* BEGIN *
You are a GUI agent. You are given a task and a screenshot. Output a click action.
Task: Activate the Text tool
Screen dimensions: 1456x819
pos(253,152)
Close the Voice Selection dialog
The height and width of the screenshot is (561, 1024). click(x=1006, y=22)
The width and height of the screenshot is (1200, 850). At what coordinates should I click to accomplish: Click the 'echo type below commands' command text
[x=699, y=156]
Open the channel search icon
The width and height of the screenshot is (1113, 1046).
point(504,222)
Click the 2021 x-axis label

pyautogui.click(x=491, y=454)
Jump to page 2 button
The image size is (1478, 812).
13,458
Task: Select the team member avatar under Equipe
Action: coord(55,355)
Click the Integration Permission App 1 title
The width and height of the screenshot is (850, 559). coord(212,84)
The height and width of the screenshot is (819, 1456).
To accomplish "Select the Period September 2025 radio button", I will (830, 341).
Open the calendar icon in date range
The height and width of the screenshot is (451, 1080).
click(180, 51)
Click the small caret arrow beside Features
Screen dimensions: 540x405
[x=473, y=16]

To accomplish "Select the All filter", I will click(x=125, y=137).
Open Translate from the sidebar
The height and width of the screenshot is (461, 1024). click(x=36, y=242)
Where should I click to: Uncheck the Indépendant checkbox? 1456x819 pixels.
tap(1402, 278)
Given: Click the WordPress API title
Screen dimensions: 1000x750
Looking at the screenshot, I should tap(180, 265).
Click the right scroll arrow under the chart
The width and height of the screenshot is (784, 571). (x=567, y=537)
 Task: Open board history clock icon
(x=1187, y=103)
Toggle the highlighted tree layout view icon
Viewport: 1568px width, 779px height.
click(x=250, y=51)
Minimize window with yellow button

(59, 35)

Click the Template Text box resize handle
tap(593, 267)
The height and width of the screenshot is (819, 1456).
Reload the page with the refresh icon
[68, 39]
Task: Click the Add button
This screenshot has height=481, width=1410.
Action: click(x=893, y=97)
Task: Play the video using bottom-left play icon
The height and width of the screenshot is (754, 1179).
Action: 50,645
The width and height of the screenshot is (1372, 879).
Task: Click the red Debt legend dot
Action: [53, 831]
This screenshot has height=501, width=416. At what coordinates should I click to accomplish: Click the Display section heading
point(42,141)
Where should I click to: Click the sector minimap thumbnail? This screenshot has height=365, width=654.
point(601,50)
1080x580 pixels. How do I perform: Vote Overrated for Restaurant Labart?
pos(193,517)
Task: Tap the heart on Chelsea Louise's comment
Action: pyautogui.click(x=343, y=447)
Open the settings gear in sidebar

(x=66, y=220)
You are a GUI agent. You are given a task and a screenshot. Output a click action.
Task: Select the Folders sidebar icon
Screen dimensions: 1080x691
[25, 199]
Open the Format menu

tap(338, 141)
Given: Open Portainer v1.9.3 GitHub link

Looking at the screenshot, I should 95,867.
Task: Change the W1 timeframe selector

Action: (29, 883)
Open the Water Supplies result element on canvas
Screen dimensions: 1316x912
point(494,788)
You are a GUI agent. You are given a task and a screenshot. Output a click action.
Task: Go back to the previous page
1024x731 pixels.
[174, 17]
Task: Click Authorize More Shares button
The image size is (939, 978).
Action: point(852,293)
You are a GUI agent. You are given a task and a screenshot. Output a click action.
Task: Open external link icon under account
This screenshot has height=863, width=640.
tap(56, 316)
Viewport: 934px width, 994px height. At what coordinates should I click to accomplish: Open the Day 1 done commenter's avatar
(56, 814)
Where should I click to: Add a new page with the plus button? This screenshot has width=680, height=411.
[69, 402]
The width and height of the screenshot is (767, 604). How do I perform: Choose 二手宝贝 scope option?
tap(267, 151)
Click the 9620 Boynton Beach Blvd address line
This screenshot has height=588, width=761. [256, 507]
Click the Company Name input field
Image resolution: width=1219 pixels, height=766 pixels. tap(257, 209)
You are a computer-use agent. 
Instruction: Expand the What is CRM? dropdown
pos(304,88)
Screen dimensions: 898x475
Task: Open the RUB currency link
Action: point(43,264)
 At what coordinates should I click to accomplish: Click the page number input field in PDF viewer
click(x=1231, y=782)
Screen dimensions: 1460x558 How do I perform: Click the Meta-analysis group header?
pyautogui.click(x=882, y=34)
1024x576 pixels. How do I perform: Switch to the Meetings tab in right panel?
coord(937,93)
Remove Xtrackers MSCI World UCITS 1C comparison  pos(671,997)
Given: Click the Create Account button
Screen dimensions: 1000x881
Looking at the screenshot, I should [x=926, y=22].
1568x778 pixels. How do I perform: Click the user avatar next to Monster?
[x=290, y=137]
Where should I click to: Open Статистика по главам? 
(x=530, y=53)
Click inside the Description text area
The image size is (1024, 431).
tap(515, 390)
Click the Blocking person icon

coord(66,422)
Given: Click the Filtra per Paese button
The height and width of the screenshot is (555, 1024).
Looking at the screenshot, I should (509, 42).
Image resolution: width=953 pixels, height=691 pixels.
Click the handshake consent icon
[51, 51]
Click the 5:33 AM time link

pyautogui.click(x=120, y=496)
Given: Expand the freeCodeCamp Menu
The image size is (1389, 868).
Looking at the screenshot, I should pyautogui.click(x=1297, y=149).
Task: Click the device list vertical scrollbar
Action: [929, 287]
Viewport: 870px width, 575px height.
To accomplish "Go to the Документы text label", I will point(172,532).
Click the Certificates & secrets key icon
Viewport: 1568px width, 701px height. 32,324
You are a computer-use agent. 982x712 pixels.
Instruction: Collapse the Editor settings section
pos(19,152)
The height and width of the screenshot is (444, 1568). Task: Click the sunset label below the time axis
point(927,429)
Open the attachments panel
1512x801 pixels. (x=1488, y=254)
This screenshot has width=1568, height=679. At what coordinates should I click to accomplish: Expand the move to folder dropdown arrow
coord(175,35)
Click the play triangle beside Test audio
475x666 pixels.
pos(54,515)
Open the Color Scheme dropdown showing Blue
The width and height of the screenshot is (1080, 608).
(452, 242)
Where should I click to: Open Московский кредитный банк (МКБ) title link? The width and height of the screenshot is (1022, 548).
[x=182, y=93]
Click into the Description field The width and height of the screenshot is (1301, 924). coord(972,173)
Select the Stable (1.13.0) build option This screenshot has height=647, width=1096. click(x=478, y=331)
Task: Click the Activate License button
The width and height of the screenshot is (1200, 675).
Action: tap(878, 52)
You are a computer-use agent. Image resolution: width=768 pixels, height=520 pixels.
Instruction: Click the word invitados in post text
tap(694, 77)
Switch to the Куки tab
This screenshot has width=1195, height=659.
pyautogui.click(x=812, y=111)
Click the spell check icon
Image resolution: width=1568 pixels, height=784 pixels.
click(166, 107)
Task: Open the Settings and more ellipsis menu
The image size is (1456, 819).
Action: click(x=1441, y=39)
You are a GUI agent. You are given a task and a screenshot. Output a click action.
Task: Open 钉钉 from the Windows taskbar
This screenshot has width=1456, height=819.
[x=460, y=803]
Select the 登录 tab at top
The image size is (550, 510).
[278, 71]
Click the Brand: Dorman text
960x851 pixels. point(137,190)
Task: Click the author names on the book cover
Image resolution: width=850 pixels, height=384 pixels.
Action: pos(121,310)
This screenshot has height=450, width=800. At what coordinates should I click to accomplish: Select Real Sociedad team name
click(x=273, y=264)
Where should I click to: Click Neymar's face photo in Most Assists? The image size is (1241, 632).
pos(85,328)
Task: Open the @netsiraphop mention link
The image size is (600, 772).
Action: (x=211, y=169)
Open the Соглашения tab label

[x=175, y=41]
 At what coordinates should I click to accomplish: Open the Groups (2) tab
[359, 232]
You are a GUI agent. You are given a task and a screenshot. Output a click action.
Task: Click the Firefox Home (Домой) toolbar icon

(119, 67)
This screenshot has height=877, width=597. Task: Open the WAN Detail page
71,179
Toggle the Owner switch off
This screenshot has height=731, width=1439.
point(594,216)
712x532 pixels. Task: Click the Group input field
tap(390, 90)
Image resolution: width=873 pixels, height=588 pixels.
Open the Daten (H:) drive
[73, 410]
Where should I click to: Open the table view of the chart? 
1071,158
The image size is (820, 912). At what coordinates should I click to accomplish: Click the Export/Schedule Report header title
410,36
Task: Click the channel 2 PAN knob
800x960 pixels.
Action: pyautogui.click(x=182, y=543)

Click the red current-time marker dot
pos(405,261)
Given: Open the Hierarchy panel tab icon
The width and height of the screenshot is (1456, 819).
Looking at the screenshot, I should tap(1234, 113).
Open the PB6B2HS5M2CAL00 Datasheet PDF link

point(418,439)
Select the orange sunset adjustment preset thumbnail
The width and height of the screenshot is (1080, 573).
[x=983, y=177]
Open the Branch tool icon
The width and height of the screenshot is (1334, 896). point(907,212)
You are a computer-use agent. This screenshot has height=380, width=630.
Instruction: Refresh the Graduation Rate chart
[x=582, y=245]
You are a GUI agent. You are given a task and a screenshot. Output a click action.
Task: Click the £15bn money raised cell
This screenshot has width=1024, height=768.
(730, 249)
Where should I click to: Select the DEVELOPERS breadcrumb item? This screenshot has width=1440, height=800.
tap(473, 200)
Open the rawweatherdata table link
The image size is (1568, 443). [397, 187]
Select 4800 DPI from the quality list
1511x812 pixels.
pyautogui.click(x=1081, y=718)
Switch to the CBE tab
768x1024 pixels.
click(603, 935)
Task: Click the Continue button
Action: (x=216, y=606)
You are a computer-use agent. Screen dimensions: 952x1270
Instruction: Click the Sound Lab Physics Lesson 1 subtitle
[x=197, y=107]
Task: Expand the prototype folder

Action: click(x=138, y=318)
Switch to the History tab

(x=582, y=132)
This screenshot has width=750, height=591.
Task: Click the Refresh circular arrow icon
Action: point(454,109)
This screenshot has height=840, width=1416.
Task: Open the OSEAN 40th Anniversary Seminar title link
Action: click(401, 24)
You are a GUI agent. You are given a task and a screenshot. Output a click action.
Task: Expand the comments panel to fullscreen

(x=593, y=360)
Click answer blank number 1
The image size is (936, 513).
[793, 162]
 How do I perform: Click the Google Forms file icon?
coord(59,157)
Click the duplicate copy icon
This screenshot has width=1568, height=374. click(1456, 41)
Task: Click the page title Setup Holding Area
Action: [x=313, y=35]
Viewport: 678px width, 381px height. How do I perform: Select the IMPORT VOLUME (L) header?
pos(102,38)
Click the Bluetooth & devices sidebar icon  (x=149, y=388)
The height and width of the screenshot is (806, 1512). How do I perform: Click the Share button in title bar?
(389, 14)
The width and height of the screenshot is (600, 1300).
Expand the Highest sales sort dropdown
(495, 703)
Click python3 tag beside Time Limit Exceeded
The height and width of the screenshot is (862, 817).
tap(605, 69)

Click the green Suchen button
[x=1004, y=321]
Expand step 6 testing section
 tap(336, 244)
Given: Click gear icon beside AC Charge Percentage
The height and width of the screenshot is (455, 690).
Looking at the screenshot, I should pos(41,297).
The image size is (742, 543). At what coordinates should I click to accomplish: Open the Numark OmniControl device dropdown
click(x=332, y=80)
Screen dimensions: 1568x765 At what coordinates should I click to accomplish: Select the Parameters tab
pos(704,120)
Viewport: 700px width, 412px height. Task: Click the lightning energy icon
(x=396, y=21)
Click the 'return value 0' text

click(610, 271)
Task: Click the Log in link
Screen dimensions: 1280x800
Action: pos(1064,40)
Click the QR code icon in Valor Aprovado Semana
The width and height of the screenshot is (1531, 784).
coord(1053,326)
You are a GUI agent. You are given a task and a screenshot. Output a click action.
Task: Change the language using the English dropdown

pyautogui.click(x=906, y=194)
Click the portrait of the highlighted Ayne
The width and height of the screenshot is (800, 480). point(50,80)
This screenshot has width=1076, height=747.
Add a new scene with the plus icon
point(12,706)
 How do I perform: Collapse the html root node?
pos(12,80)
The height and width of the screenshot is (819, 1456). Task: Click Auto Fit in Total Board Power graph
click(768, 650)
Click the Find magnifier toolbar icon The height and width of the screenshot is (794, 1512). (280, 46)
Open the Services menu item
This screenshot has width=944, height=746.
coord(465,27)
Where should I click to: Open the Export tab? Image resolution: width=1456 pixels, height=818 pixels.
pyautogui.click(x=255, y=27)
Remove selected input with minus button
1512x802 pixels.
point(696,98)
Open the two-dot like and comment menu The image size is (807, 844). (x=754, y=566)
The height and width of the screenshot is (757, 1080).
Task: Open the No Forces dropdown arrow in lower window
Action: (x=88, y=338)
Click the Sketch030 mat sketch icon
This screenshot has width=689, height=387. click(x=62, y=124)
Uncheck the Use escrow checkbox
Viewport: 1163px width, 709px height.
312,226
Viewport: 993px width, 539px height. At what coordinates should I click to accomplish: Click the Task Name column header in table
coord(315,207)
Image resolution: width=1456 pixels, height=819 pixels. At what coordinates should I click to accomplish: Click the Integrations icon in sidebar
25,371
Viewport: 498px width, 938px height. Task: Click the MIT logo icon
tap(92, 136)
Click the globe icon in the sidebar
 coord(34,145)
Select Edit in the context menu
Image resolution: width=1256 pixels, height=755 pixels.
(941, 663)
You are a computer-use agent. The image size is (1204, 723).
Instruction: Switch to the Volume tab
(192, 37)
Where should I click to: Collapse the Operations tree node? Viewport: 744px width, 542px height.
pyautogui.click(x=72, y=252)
* END *
PROBLEM DESCRIPTION: Transcribe the items above from the line with "Click the 5:33 AM time link" up to and including the line with "Viewport: 1568px width, 701px height. 32,324", keeping every line as it stands.

SOLUTION TO THIS PROBLEM:
Click the 5:33 AM time link

pyautogui.click(x=120, y=496)
Given: Expand the freeCodeCamp Menu
The image size is (1389, 868).
Looking at the screenshot, I should pyautogui.click(x=1297, y=149).
Task: Click the device list vertical scrollbar
Action: [929, 287]
Viewport: 870px width, 575px height.
To accomplish "Go to the Документы text label", I will point(172,532).
Click the Certificates & secrets key icon
Viewport: 1568px width, 701px height. 32,324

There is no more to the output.